La humanidad mira hoy nuevamente hacia Haití, entre el asombro y la incredulidad. Como que nadie se explica que tantos males converjan en un país, en un pueblo, mejor, de poco más de 11 millones de personas. Hasta a la naturaleza le ha dado por ensañarse con ellos. Ya había sido terrible y doloroso el terremoto de aquel 12 de enero de 2010, que devastó la isla. Las cifras de 316.000 muertos, más de 350.000 heridos, 1,5 millones de personas sin hogar, en aquel entonces, son impresionantes.

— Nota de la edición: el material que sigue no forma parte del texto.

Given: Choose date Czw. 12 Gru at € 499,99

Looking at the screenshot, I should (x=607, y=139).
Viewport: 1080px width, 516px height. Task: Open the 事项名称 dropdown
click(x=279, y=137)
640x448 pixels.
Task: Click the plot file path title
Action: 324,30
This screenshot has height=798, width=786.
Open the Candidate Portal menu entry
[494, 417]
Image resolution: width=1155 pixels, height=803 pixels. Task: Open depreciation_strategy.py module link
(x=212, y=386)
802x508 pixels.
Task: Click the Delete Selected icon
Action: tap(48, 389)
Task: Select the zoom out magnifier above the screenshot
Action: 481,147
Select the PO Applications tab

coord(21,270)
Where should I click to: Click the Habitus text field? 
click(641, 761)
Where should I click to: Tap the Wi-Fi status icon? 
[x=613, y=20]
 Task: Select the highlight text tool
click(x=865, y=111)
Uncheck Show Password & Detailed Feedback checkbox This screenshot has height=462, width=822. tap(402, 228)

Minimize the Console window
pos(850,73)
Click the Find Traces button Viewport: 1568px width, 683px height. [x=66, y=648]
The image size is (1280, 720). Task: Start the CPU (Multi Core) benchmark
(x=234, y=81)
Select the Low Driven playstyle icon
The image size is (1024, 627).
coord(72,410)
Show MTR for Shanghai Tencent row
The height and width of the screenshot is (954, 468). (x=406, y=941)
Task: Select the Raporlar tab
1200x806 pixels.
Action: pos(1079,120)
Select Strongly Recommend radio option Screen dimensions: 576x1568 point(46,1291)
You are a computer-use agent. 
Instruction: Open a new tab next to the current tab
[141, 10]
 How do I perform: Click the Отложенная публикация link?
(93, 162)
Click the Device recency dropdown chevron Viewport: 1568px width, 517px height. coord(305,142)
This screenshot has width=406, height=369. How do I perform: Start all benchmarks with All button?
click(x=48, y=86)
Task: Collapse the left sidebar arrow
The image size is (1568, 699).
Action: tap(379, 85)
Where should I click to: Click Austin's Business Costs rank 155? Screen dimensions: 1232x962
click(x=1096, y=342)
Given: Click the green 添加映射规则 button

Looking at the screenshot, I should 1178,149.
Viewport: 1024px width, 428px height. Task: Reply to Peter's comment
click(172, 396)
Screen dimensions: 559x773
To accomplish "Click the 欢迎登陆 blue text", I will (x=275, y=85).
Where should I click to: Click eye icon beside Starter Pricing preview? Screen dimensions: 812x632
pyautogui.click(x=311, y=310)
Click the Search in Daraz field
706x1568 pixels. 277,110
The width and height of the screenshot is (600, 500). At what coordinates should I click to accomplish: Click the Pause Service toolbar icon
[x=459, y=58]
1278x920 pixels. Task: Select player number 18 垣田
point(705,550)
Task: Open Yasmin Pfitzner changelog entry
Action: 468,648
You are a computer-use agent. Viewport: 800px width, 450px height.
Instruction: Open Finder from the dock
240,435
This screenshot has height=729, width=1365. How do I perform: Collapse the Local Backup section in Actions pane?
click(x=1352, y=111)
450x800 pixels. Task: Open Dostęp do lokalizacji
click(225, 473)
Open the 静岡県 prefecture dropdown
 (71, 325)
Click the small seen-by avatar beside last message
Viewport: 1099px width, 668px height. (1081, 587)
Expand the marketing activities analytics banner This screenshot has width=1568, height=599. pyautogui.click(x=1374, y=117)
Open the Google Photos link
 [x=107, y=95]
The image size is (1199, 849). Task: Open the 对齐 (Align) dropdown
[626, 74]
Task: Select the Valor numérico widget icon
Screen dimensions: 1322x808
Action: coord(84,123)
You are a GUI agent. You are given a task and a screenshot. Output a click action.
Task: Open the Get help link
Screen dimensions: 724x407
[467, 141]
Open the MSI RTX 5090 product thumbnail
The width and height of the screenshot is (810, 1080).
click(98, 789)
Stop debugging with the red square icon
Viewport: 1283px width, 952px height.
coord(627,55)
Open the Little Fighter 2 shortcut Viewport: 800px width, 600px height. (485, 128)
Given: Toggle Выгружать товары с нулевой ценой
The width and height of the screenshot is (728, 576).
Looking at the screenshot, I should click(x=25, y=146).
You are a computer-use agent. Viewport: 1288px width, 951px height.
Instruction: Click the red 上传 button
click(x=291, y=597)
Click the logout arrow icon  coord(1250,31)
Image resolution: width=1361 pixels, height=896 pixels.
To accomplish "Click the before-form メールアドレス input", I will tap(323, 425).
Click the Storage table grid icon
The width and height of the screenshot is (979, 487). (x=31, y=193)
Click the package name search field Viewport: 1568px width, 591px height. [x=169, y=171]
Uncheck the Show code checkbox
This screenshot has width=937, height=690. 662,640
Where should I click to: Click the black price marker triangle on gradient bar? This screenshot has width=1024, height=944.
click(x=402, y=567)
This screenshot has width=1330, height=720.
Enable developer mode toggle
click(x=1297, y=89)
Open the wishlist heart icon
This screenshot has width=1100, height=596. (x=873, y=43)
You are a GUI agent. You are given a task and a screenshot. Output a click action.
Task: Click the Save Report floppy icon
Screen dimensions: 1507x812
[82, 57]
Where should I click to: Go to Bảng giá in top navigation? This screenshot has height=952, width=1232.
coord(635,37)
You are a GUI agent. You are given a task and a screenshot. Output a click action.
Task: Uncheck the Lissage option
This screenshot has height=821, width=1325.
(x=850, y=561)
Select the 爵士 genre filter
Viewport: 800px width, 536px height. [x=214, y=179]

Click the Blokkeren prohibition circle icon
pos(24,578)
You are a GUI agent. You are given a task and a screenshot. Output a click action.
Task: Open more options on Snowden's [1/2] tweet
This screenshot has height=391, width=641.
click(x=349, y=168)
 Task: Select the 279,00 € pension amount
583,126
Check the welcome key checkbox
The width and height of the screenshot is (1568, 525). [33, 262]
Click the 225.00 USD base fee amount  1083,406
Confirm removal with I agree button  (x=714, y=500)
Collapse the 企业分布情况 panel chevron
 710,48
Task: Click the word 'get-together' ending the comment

Ahora esa nación, la más pobre de América Latina –que se debate en una crisis política sin precedentes, pues su presidente en ejercicio, Jovenel Moïse, fue asesinado el pasado 7 de julio, crimen en el que se vieron involucrados mercenarios colombianos– fue estremecida por un nuevo terremoto, ocurrido el sábado pasado. Otra vez, violento e inmisericorde, de 7,2 en la escala de Richter.
Los números de esta tragedia ya son impresionantes. La Agencia de Protección Civil haitiana informó en las últimas horas que 1.279 personas habían muerto y hay 5.700 heridos, pero siguen las labores de rescate. El panorama, como suele ser en estos casos, es de angustia e impotencia, con hospitales desbordados y mal dotados; con médicos trabajando contra el reloj, incluso al aire libre.
Haití no está solo. No debe estarlo. Los países amigos –entre ellos, Estados Unidos, Colombia y varios otros de esta zona– han acudido pronto con ayuda. Pero nada será suficiente, porque las necesidades de todo orden son enormes. Todas las naciones tienen que redoblar esfuerzos para aliviar el doloroso momento. Sin olvidar que la reconstrucción allí no es solo material. Este pueblo, con un 14 por ciento de desempleo, sin presidente y sin presupuesto, no puede seguir sin horizonte. Es verdad que los haitianos han dado un ejemplo a la humanidad de coraje y resiliencia, pero necesitan toda la solidaridad posible. Es la hora de no olvidarlos. Haití nos necesita.